It’s a welcome return to the French Grand Prix as the first of three consecutive race weekends takes place at the Circuit Paul Ricard on Sunday. Here are your reasons to watch all of the action this weekend!
Formula One’s return to France
Formula One returns to France for the first time since 2008 and to the Paul Ricard track for the first time since 1990. Plenty has changed since then, and only four of the drivers on this year’s grid competed in the last French Grand Prix, which was held at Magny Cours a decade ago. Kimi Raikkonen finished runner-up to his Ferrari team-mate Felipe Massa in that race, Fernando Alonso picked up a solitary point for Renault in eighth, Lewis Hamilton finished a lowly tenth in his first championship-winning year, while Sebastian Vettel came home in twelfth for Toro Rosso.
Read more – Since Last Time at Paul Ricard
The past three races have been increasingly sub-par, so there is a certain amount of pressure on the French Grand Prix to deliver. Worryingly, some of the drivers aren’t impressed by what the revamped circuit has to offer.
After testing with Mercedes here in 2017, Lewis Hamilton commented that he thought the return of the French Grand Prix is taking place at the “wrong track”, adding that “it’s not as great as Magny-Cours”. So will the 87th running of the French Grand Prix deliver the showstopper we’re all craving?

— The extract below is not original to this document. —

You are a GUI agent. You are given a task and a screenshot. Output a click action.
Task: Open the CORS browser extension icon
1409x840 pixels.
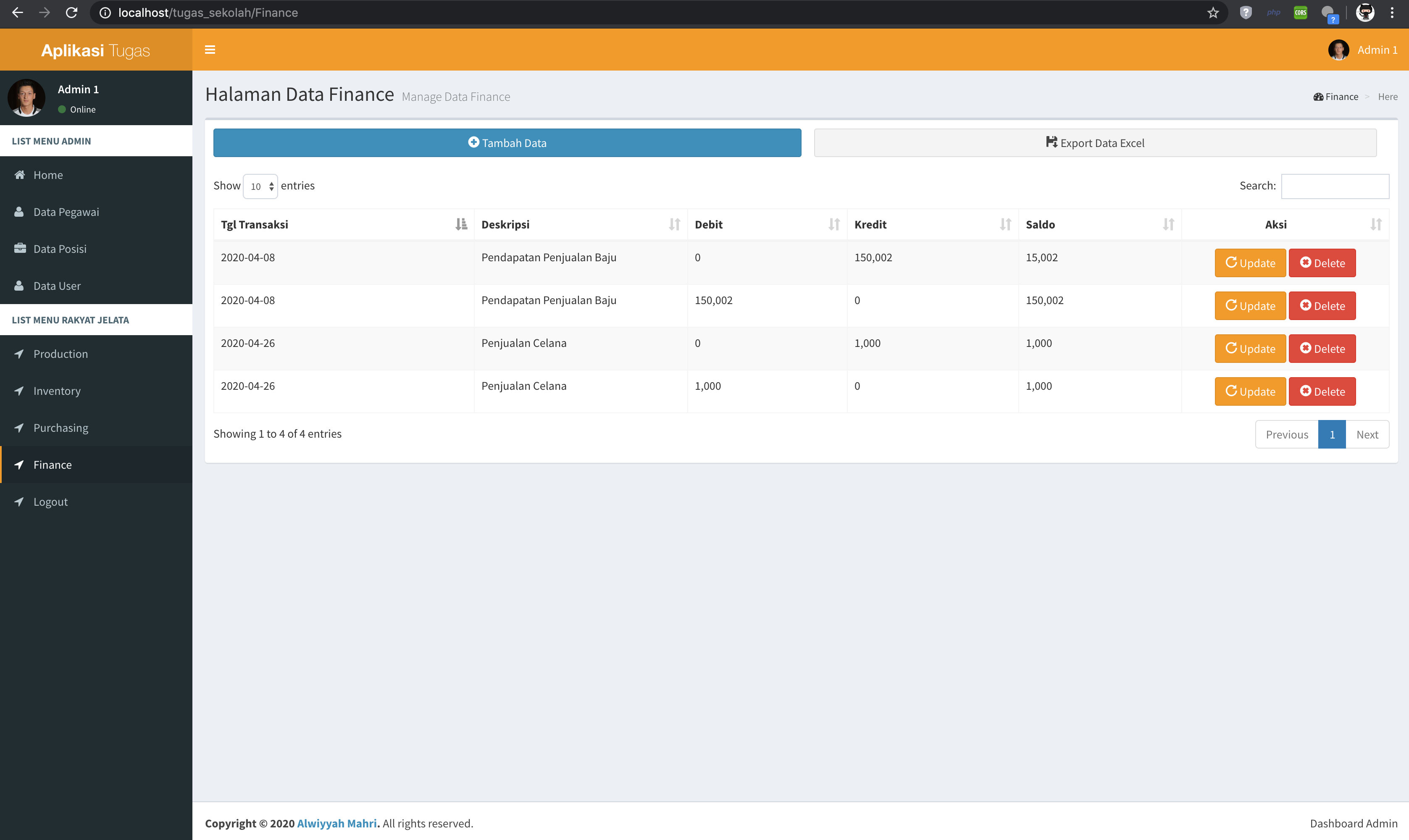(x=1300, y=13)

Three drivers in their first home event
Three drivers will experience their first home race this weekend. Romain Grosjean, Esteban Ocon and Pierre Gasly will all line-up on the grid on their local territory for the first time on Sunday. Grosjean missed out on racing at Magny Cours in F1, as it was taken off the calendar for 2009. In his only French GP2 weekend in 2008, Grosjean retired from both the Feature Race and the Sprint Race. He’ll be hoping for better luck this weekend, and he needs it too, having not scored any points so far this season.
Perhaps surprisingly, of the three French drivers, it is Pierre Gasly who has taken the most championship points so far in 2018.
French drivers have done well here in the past – Alain Prost has three poles and four wins, the most of any driver. Jacques Laffite and Rene Arnoux also each took a pole here, while Arnoux’s 1982 win, when added to Prost’s four wins, means that French drivers have taken over a third of the victories in races held at this track.
Renault will also contest in their first home race since 2008. The team have won the French Grand Prix on five occasions, including wins at the Paul Ricard track in 1982 and 1983. Their divorce from Red Bull is likely to be the main talking point surrounding their weekend, as Red Bull has announced a new two-year partnership with Honda from next season.
Both Christian Horner and Cyril Abiteboul will appear in Friday’s Press Conference, along with McLaren’s Eric Boullier, so there may be some interesting chatter there…
A return to normality for Fernando?
Following his victory at the 24 Hours of Le Mans last weekend, it’s a return to normality for Fernando Alonso this weekend as he gets back behind the wheel of an F1 car.
Undoubtedly, there’ll be plenty of questions to the Spaniard about his victory and its effect on his future in Formula One. Alonso has already hinted he may be switching to a full-time IndyCar role next year, so his approach to the topic when asked this weekend could be very insightful.
Whatever the conversation is off-track, Alonso is unlikely to enjoy two victories on French soil in two weekends.
Which way will the title battle swing?
It was advantage Ferrari last time out in Canada, while Mercedes struggled. This track is expected to suit Mercedes’ package though. It’ll be the first time the team have ever competed at this track and they’ll be bringing their delayed, upgraded engine with them.
Valtteri Bottas has been cautious in the run-up to the race, saying that his team “are definitely not the favourites”, though new engines in both cars will certainly help their cause.
Just one point separates Lewis Hamilton and Sebastian Vettel at the top of the standings, while Mercedes lead the way in the Constructors’ Championship by seventeen points. Will Mercedes’ new engines give them enough of a boost in performance to maintain their lead over Ferrari and for Hamilton to re-take the lead in the Drivers’ Championship?
The start of a triple-header
‘Momentum’ is a word which is mentioned a lot in F1, and it’s such momentum which could make or break a driver’s or team’s year over the next 21 days. For the first time in Formula One history, we have three rounds of the championship over the next three consecutive weekends. With a maximum of 75 points on offer to the drivers and a maximum of 129 points on offer to the teams, the face of the two championships could change dramatically in the coming weeks.
Compromises will have to be made due to the tight travel schedule – the teams won’t be taking their usual European motorhomes to the next round in Austria due to time constraints – and the number of hours worked by those in the teams will be unprecedented.
This batch of triple headers could have a knock-on effect on future years’ calendar sizes if the three-week schedule is attainable. Will everyone be able to cope with the high levels of performance expected for all three weekends?
The 2018 French Grand Prix gets underway at 3:10pm BST on Sunday. In the UK, coverage is exclusively live on Sky Sports F1.